## Instructions for the task:
Filter the listing below down to the lines containing the word "Talavera".

# # # # #

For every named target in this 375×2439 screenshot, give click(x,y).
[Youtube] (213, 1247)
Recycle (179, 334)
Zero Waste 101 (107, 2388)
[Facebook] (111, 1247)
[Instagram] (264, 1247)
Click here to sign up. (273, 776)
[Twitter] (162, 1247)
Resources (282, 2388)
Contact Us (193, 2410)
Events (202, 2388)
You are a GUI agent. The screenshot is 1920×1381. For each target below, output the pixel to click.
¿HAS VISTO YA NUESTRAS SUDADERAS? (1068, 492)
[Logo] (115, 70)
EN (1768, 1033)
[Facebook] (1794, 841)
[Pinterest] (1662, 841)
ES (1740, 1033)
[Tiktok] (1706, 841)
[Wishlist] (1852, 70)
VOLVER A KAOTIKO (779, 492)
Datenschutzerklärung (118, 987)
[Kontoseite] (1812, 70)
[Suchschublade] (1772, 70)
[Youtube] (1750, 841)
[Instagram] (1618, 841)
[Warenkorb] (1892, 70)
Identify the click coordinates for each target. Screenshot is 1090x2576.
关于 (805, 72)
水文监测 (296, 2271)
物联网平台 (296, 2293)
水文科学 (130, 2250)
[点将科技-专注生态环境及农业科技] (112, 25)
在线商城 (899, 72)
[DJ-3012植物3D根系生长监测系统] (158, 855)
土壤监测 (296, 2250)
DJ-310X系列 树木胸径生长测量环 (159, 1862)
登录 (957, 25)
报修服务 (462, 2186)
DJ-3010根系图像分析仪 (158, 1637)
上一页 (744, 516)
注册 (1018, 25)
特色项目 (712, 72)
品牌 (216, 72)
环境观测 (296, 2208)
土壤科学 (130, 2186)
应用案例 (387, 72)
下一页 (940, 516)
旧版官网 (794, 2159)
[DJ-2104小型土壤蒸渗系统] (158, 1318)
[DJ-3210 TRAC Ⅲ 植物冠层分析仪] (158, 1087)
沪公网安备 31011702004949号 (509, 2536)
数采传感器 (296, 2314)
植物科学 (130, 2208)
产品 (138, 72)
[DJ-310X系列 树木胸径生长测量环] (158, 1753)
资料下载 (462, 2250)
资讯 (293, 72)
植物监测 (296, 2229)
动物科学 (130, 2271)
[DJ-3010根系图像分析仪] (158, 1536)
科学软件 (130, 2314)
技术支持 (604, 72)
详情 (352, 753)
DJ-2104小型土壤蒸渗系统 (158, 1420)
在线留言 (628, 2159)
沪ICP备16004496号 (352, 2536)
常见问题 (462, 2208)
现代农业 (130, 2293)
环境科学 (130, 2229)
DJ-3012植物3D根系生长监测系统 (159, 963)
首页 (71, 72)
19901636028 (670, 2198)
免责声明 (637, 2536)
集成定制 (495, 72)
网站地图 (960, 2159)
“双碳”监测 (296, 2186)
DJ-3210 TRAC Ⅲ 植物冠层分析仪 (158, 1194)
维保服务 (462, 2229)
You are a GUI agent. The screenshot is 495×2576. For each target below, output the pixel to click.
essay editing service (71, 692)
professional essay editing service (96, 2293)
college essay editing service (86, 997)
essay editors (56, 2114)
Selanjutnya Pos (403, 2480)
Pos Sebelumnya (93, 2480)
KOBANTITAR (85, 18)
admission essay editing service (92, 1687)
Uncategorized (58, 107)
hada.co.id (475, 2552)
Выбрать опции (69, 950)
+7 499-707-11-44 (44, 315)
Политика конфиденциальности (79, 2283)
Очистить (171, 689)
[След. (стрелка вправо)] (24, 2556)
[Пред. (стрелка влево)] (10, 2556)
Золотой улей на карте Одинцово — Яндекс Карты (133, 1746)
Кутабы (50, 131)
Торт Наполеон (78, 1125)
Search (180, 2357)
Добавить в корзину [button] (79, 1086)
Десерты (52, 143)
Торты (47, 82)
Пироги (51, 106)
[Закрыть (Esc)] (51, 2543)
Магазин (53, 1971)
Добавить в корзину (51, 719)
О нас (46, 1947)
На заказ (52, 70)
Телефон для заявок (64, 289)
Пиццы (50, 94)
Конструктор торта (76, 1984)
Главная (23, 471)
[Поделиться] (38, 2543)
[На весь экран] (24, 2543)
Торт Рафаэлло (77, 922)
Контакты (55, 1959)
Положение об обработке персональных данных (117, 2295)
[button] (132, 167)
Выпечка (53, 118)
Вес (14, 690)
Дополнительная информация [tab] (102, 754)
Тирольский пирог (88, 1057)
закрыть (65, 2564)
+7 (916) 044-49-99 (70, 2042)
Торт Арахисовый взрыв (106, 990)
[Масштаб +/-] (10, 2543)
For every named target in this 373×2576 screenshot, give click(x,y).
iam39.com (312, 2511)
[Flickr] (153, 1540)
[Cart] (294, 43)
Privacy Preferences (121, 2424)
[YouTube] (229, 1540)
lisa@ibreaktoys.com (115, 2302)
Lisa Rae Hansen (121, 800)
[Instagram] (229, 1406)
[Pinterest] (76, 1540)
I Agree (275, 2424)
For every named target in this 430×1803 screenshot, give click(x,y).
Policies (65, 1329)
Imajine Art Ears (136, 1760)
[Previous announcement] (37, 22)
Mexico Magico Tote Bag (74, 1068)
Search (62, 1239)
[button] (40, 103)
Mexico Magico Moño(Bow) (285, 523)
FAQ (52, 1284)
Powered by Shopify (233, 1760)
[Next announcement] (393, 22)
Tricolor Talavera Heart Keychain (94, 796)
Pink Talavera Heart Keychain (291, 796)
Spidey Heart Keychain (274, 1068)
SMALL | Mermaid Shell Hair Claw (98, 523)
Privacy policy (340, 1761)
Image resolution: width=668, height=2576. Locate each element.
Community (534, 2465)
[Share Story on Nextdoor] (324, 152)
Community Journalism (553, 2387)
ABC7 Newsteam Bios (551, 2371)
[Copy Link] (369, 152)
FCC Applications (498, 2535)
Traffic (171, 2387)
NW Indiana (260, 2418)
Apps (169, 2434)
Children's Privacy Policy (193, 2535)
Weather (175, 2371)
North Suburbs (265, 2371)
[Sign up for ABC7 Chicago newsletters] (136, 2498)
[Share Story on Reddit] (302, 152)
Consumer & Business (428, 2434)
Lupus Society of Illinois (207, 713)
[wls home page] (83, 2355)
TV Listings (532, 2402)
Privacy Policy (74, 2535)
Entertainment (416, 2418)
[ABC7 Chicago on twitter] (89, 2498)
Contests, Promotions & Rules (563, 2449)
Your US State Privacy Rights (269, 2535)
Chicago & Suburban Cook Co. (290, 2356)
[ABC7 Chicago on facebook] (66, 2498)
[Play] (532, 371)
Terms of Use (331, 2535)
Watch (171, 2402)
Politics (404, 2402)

# # # # #

## Completed task:
Tricolor Talavera Heart Keychain (94, 796)
Pink Talavera Heart Keychain (291, 796)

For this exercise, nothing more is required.